La novela, de más de 1.500 páginas, fue adaptada para la televisión en 1994 en forma de serie de cuatro episodios de una hora y media de duración cada uno. A principios de 2021, se estrenaba un remake de la serie, protagonizado por Whoopi Goldberg.

 

Balada de los pájaros cantores y serpientes, de Suzanne Collins

La nueva entrega de Los Juegos del Hambre se lanzaba el verano pasado, algo más de diez años después del primero titulo de la saga que pronto se convirtió en best seller. Aquel fue sucedido por dos entregas más, que, al igual que la primera, fueron llevadas al cine con éxito similar al editorial.

Collins cuenta que para la creación de esta historia y de algunos elementos que aparecen en ella, como la Arena donde compiten los llamados tributos, se inspiró en mitos clásicos, como el griego de Teseo y el laberinto del Minotauro. Aunque reconoce que los actuales realities, en los que las vicisitudes de sus concursantes se convierten en diversión para la audiencia, también fueron grandes referentes.

La bomba número seis y otros relatos, de Paolo Bacigalupi

La ecología y la globalización son tema recurrentes en los relatos y novelas de Paolo Bacigalupi. También los son en esta antología compuesta por La bomba número seis y otros diez textos más en los que el autor se mueve entre la ciencia ficción y la denominada literatura especulativa para mostrar escenarios caracterizados por la devastación de los recursos naturales.

Los textos fueron escritos antes del gran bum que el escritor norteamericano consiguió con La chica mecánica.

El señor de las moscas, de William Golding

Otro de esos clásicos que hay que releer.

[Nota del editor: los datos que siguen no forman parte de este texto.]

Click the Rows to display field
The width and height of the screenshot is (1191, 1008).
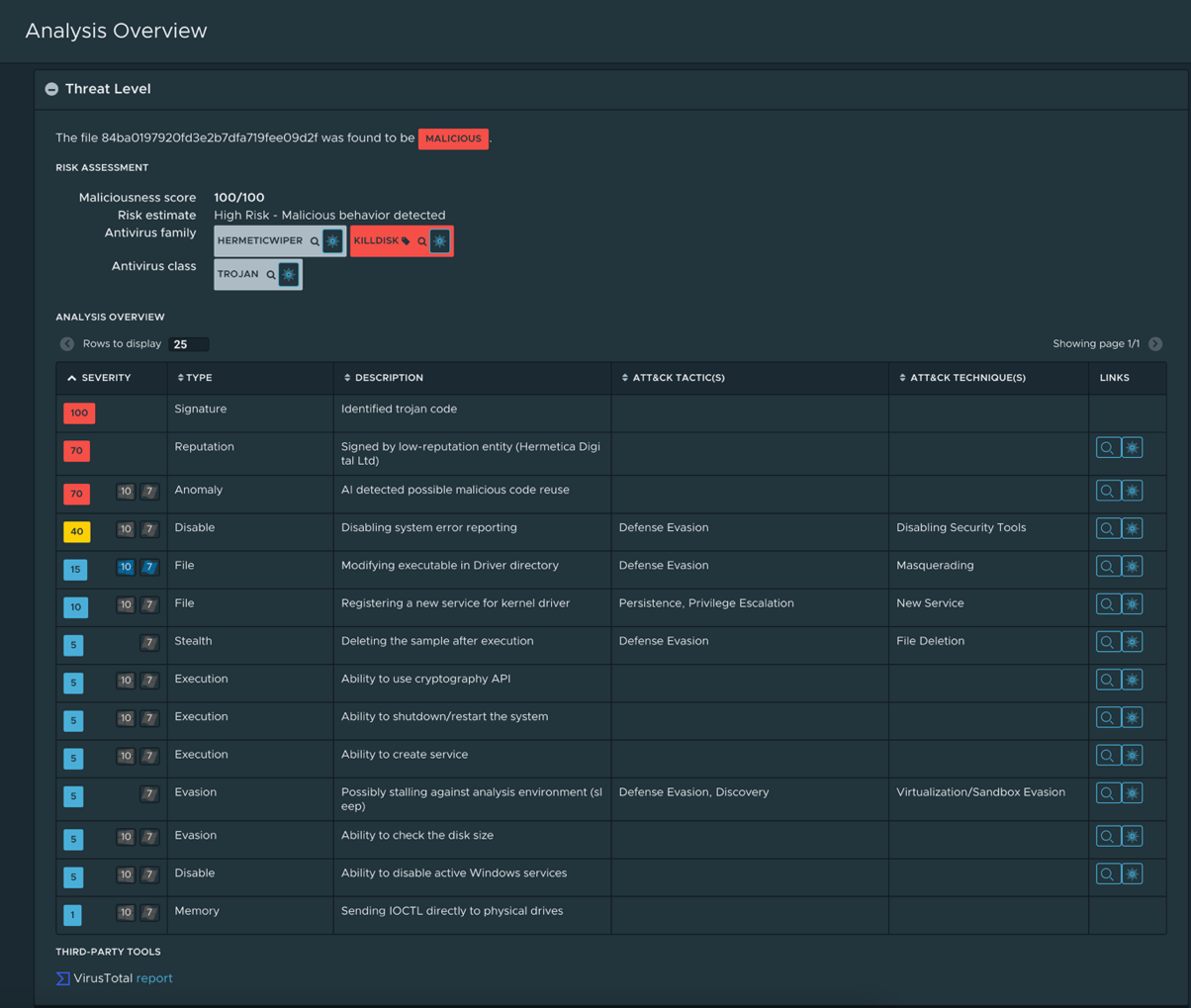pyautogui.click(x=188, y=344)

Porque de la historia de sus protagonistas, un grupo de jóvenes que, tras un accidente aéreo, tienen que rehacer su vida, sin adultos, en una isla idílica, da pie a todo tipo de reflexiones acerca de la democracia, el poder o el abuso del mismo, entre ortos muchos temas.

Pese a estar escrita y rezumar el contexto en el que Golding escribió la obra (finales de la II Guerra Mundial), la obra sigue vigente y sigue siendo uno de los libros más recurrentes (incluso de obligada lectura) entre muchos institutos (eso pese a la violencia explícita e implícita de la obra).

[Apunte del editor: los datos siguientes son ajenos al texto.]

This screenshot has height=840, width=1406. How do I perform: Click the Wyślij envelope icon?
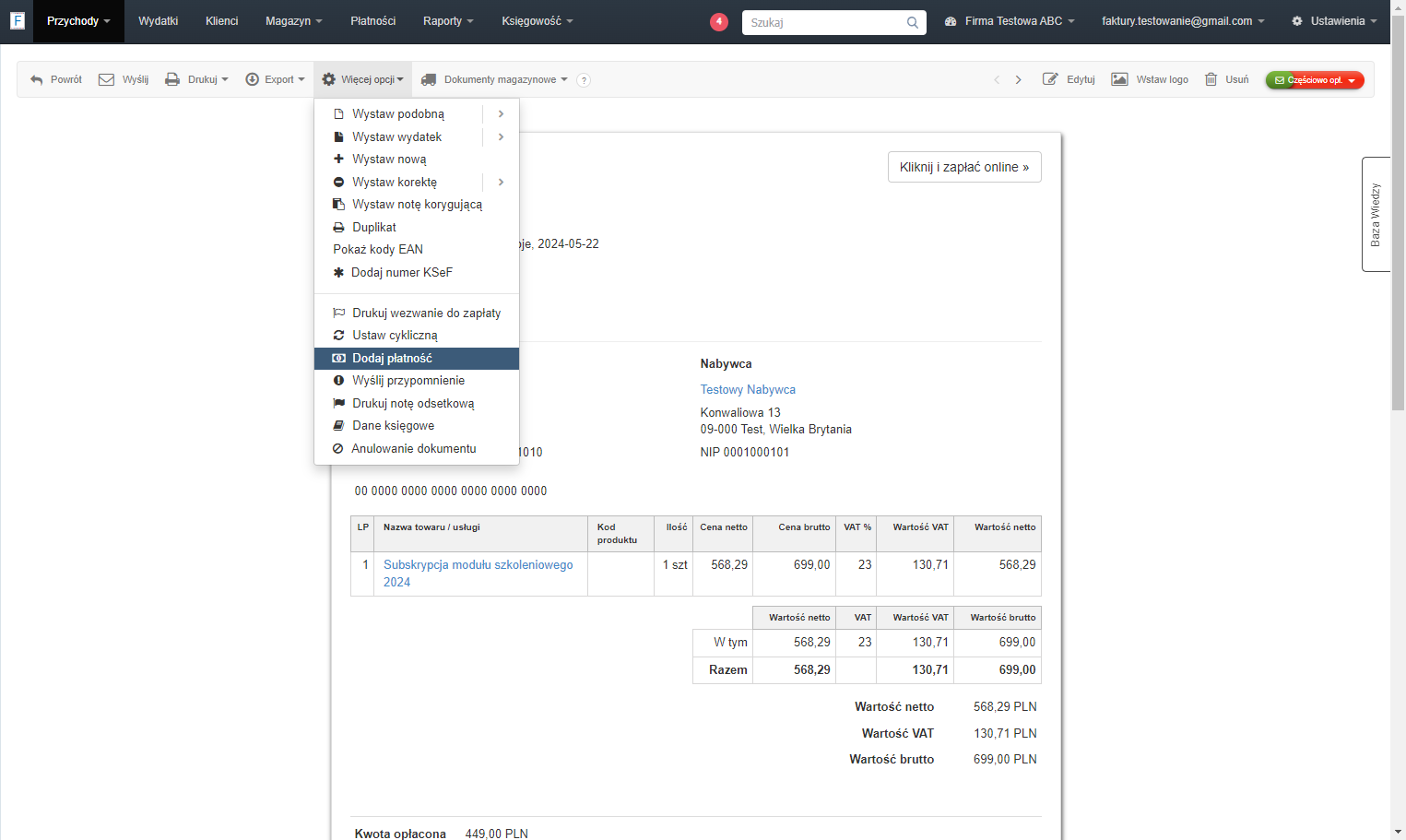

El futuro hogar para el dios viviente, de Louis Erdrich

La temida desaparición de la especie humana está cerca en esta futura sociedad que describe Erdrich en un libro que nos recuerda de manera inevitable a El cuento de la criada, de Margaret Atwood.

Porque, como en aquella, la feminidad y la maternidad son también el eje en El futuro para el dios viviente. Teniendo en cuenta que el proceso evolutivo de la sociedad se ha invertido, es normal que la protagonista del libro, Cedar Hawk Songmaker, tenga especial interés en conocer a su madre biológica, para tratar de hacerse una idea de cómo será su bebé. A su alrededor, mientras, el mundo parece decidido a acelerar su irremediable extinción mediante todo tipo de violencias, leyes abusivas, la misteriosa desaparición de mujeres embarazadas…

 

Matadero Cinco. La cruzada de los niños, Kurt Vonnegut

Lo primero de todo cabe preguntarse: ¿se puede catalogar de distopía el género en el que se mueve Vonnegut al escribir las andanzas de Billy Pilgrim en la II Guerra Mundial?

La novela es, en general, difícil de enmarcar dentro de cualquier género. Por un lado, está la parte autobiográfica evidente ya que, al igual que Billy Pilgrim, Vonnegut fue testigo del bombardeo de Dresde en la II Guerra Mundial.

Aunque la parte realista desaparece a fogonazos a lo largo del relato. Sin ir más lejos, con la presencia de los tralfamadorianos, unas inquietantes criaturas con percepción en cuatro dimensiones y que da argumentos a los que, desde la publicación del libro, lo consideran próximo a la ciencia-ficción.

Sea distópica o no, la de Vonnegut es una de las historias que hay que leer. Incluso en formato cómic, como el que recientemente lanzaba Astiberri.